The set-up in Things I Know To Be True is hardly novel: paint a picture of familial bliss and then take a hammer to it. Such a template has powered soap operas for decades and is a recurring trope of Arthur Miller, Edward Albee, Tennessee Williams. And who’s to argue? This new play by Andrew Bovell may be another entry into a packed genre, but it does it with wit, style and authenticity.
Things kick off as Rosie, the baby of the Price family, returns home to her sister, two brothers and parents (Bob and Fran – even their names reeking of steadiness) in suburban Australia (thankfully the accents are ditched here) where Dad Bob tends his roses and Mum Fran tends her children.
Rosie in search of comfort – after an abortive trip around Europe results in a broken heart – and familiarity. The whirlwind of love, affection and zingy teasing she finds on return feels slightly hyper-real, but an inviting and enviable domestic set-up than anyone who has returned home for Christmas can relate to.

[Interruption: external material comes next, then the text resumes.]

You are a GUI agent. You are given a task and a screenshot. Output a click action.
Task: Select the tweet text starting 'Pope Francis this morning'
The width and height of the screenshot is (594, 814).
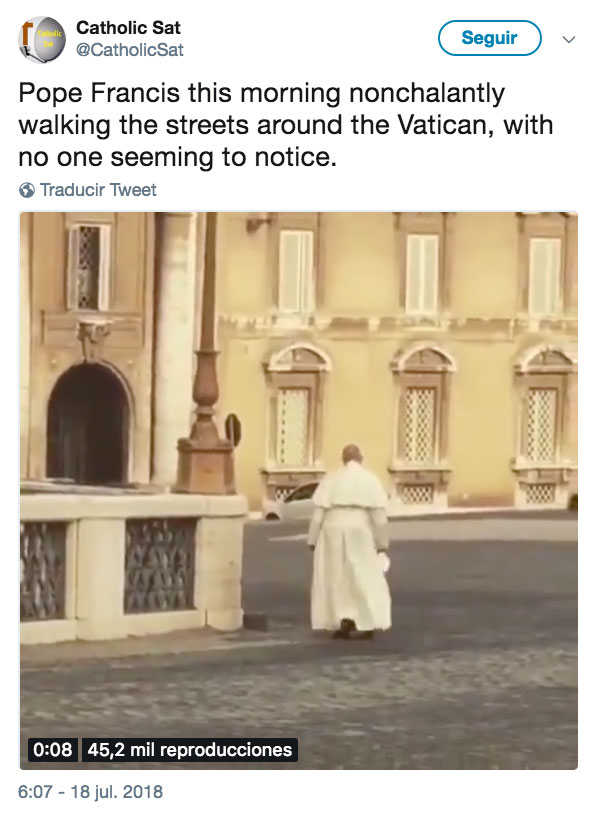pos(286,125)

Needless to say, all is not quite as it appears. That every single member of the family is so drastically affected by a life-changing series of events at the precise moment the baby of the family returns home tests suspension of disbelief. At times this new play can feel more like a writing exercise as a result: every sibling falling like dominos until a final, climactic tragedy. But when the writing and performances are so strong no-one will mind.
Things I Know To Be True doesn’t strive for kitchen-sink authenticity. It is lyrical and vaguely ethereal and the segueways between scenes when Rosie or her mother, Fran, are borne aloft by the other members of their family are tender, beguiling. Why write a metaphor when you can perform one?

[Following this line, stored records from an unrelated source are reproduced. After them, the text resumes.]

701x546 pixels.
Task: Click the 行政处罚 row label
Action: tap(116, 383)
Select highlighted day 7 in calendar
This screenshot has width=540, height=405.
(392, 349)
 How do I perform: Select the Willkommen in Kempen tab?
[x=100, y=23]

The six performers have a lot of work to do here. It must be hell on the nerves to perform such weighty emotional material but they do it so well. Imogen Stubbs and Ewan Stewart as the parents appear particularly effortless, the latter a slightly stooped, bemused and careworn portrait of Dad-dom. Stubbs is busier, pricklier – there’s a tamped-down anger, longing, passion inside her character that fuels her constant energy.
In the end everyone comes to realise that what they saw as the tragedies, difficulties and unhappinesses in their lives can easily be thrown into sharp relief by something worse. The image of Bob, in his shirt and pants, waiting before answering the early-hours telephone call he knows will change his life (“which of my children is dead… how will I tell their mother?”) is memorable, haunting even. In one of the simple, affecting moments of physicality the play proffers he leans forward, just enough to defy gravity, suspended before an inevitable fall.
The play reminds us that the list of things we know to be true is probably shorter than we may think.